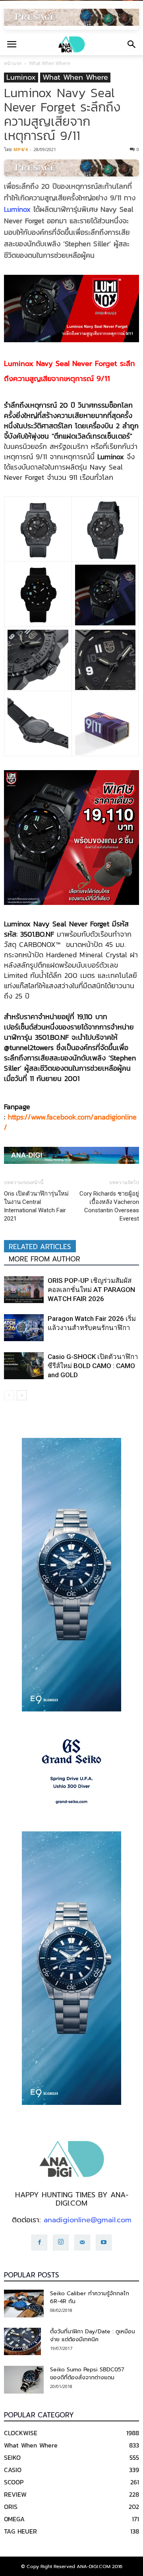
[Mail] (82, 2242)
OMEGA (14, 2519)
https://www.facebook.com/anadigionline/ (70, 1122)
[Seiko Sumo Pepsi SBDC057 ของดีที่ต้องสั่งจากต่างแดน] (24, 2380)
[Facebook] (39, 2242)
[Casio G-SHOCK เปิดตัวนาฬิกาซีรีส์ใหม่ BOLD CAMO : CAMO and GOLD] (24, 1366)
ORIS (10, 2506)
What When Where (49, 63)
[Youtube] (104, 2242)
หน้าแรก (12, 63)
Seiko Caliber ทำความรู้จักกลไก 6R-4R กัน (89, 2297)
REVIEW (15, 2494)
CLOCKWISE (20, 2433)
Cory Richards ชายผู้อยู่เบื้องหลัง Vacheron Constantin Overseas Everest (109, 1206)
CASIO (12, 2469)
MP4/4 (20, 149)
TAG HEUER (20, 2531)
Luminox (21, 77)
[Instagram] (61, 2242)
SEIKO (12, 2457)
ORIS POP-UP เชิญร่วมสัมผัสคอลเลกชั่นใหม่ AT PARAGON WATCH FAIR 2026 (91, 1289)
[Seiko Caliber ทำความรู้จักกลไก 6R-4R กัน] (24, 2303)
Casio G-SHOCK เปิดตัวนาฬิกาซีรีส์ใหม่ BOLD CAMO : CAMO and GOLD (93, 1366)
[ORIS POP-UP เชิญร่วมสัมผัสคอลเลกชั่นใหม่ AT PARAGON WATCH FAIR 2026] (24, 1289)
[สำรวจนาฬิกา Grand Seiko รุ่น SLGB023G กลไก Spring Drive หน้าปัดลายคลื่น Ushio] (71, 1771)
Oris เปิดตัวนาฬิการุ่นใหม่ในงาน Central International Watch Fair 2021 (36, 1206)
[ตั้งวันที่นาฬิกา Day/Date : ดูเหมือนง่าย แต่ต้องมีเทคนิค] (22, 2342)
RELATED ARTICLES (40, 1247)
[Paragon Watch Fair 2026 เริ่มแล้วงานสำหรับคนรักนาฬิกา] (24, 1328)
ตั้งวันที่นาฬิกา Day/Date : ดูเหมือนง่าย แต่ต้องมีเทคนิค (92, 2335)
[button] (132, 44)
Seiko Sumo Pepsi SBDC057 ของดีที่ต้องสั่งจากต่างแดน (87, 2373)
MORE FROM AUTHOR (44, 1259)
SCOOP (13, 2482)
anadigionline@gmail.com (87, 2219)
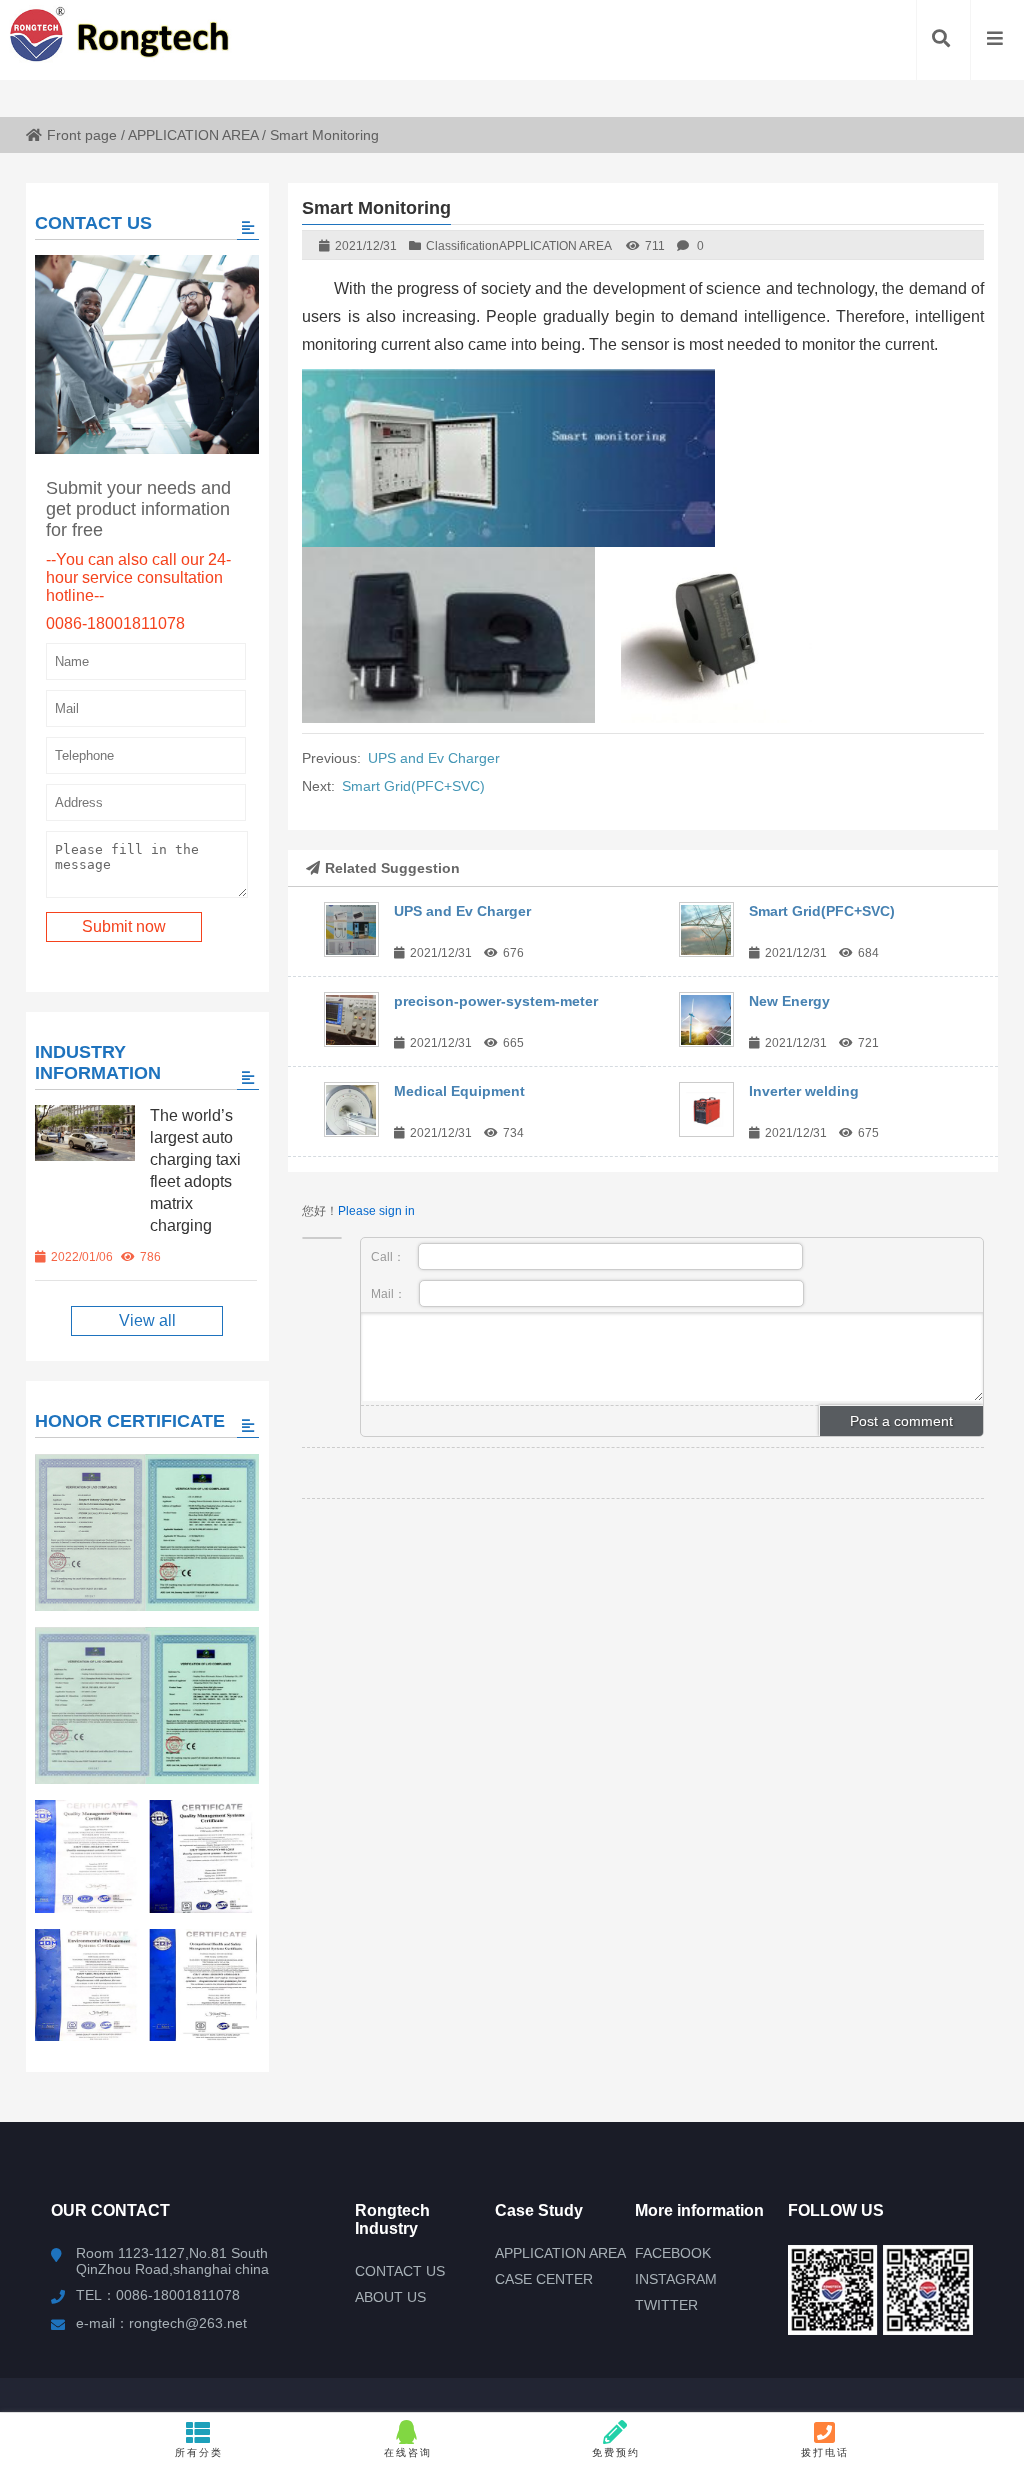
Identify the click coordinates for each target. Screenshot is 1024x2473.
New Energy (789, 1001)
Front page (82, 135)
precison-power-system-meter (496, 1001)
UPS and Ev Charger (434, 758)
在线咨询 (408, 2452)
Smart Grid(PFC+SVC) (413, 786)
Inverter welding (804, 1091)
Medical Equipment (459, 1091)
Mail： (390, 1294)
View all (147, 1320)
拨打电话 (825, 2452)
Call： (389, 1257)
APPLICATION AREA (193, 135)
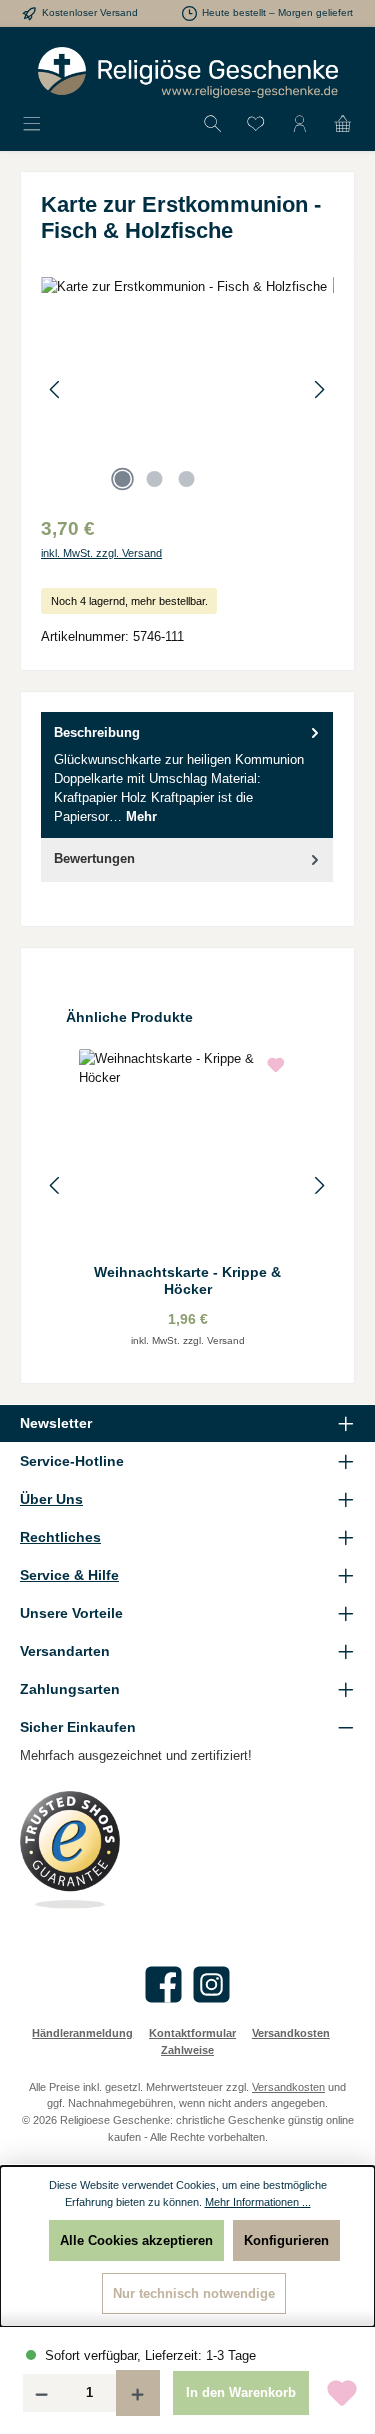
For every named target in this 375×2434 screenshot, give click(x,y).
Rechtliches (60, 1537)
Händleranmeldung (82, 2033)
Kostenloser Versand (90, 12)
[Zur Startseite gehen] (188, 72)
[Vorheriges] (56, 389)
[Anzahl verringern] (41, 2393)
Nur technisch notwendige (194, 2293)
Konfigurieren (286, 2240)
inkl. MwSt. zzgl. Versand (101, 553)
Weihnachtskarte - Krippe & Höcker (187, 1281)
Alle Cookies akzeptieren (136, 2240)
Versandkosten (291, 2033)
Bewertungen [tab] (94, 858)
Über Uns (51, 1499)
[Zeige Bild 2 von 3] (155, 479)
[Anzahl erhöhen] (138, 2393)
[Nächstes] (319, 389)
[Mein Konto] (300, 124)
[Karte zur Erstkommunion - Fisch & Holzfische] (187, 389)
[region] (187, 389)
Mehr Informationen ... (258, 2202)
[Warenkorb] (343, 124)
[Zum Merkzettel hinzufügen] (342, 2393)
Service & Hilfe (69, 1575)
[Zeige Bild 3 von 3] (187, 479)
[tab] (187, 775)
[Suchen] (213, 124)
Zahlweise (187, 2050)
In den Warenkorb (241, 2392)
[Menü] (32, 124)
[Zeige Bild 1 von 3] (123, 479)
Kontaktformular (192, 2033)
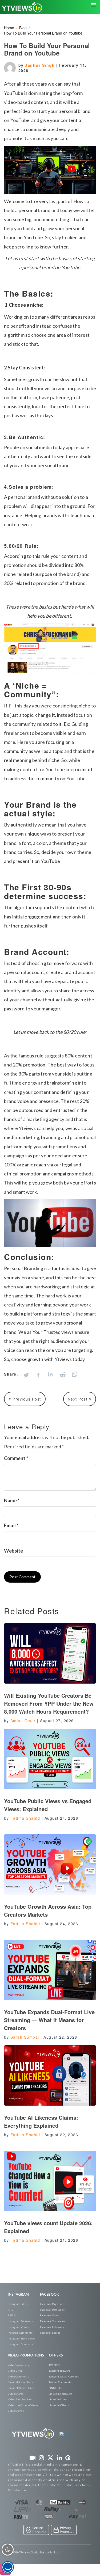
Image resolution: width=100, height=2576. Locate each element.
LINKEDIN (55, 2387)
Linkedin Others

> _Problem details_: Could you write out the whole listing exactly, skipping every picture?

> _Response to this task_:
[Mail] (82, 2242)
OMEGA (14, 2519)
https://www.facebook.com/anadigionline/ (70, 1122)
[Seiko Sumo Pepsi SBDC057 ของดีที่ต้องสั่งจากต่างแดน] (24, 2380)
[Facebook] (39, 2242)
[Casio G-SHOCK เปิดตัวนาฬิกาซีรีส์ใหม่ BOLD CAMO : CAMO and GOLD] (24, 1366)
ORIS (10, 2506)
What When Where (49, 63)
[Youtube] (104, 2242)
หน้าแรก (12, 63)
Seiko Caliber ทำความรู้จักกลไก 6R-4R กัน (89, 2297)
REVIEW (15, 2494)
CLOCKWISE (20, 2433)
Cory Richards ชายผู้อยู่เบื้องหลัง Vacheron Constantin Overseas Everest (109, 1206)
CASIO (12, 2469)
MP4/4 (20, 149)
TAG HEUER (20, 2531)
Luminox (21, 77)
[Instagram] (61, 2242)
SEIKO (12, 2457)
ORIS POP-UP เชิญร่วมสัมผัสคอลเลกชั่นใหม่ AT PARAGON WATCH FAIR 2026 (91, 1289)
[Seiko Caliber ทำความรู้จักกลไก 6R-4R กัน] (24, 2303)
Casio G-SHOCK เปิดตัวนาฬิกาซีรีส์ใหม่ BOLD CAMO : CAMO and GOLD (93, 1366)
[ORIS POP-UP เชิญร่วมสัมผัสคอลเลกชั่นใหม่ AT PARAGON WATCH FAIR 2026] (24, 1289)
[สำรวจนาฬิกา Grand Seiko รุ่น SLGB023G กลไก Spring Drive หน้าปัดลายคลื่น Ushio] (71, 1771)
Oris เปิดตัวนาฬิการุ่นใหม่ในงาน Central International Watch Fair 2021 (36, 1206)
[ตั้งวันที่นาฬิกา Day/Date : ดูเหมือนง่าย แต่ต้องมีเทคนิค] (22, 2342)
RELATED ARTICLES (40, 1247)
[Paragon Watch Fair 2026 เริ่มแล้วงานสำหรับคนรักนาฬิกา] (24, 1328)
ตั้งวันที่นาฬิกา Day/Date : ดูเหมือนง่าย แต่ต้องมีเทคนิค (92, 2335)
[button] (132, 44)
Seiko Sumo Pepsi SBDC057 ของดีที่ต้องสั่งจากต่างแดน (87, 2373)
MORE FROM AUTHOR (44, 1259)
SCOOP (13, 2482)
anadigionline@gmail.com (87, 2219)
Identify the click coordinates for each target. Screenshot is 1024x2473.
New Energy (789, 1001)
Front page (82, 135)
precison-power-system-meter (496, 1001)
UPS and Ev Charger (434, 758)
在线咨询 (408, 2452)
Smart Grid(PFC+SVC) (413, 786)
Inverter welding (804, 1091)
Medical Equipment (459, 1091)
Mail： (390, 1294)
View all (147, 1320)
拨打电话 (825, 2452)
Call： (389, 1257)
APPLICATION AREA (193, 135)
For every named target in this 375×2434 screenshot, give click(x,y).
Rechtliches (60, 1537)
Händleranmeldung (82, 2033)
Kostenloser Versand (90, 12)
[Zur Startseite gehen] (188, 72)
[Vorheriges] (56, 389)
[Anzahl verringern] (41, 2393)
Nur technisch notwendige (194, 2293)
Konfigurieren (286, 2240)
inkl. MwSt. zzgl. Versand (101, 553)
Weihnachtskarte - Krippe & Höcker (187, 1281)
Alle Cookies akzeptieren (136, 2240)
Versandkosten (291, 2033)
Bewertungen [tab] (94, 858)
Über Uns (51, 1499)
[Zeige Bild 2 von 3] (155, 479)
[Anzahl erhöhen] (138, 2393)
[Nächstes] (319, 389)
[Mein Konto] (300, 124)
[Karte zur Erstkommunion - Fisch & Holzfische] (187, 389)
[region] (187, 389)
Mehr Informationen ... (258, 2202)
[Warenkorb] (343, 124)
[Zum Merkzettel hinzufügen] (342, 2393)
Service & Hilfe (69, 1575)
[Zeige Bild 3 von 3] (187, 479)
[tab] (187, 775)
[Suchen] (213, 124)
Zahlweise (187, 2050)
In den Warenkorb (241, 2392)
[Menü] (32, 124)
[Zeige Bild 1 von 3] (123, 479)
Kontaktformular (192, 2033)
Image resolution: width=100, height=2576. Locate each element.
LINKEDIN (55, 2387)
Linkedin Others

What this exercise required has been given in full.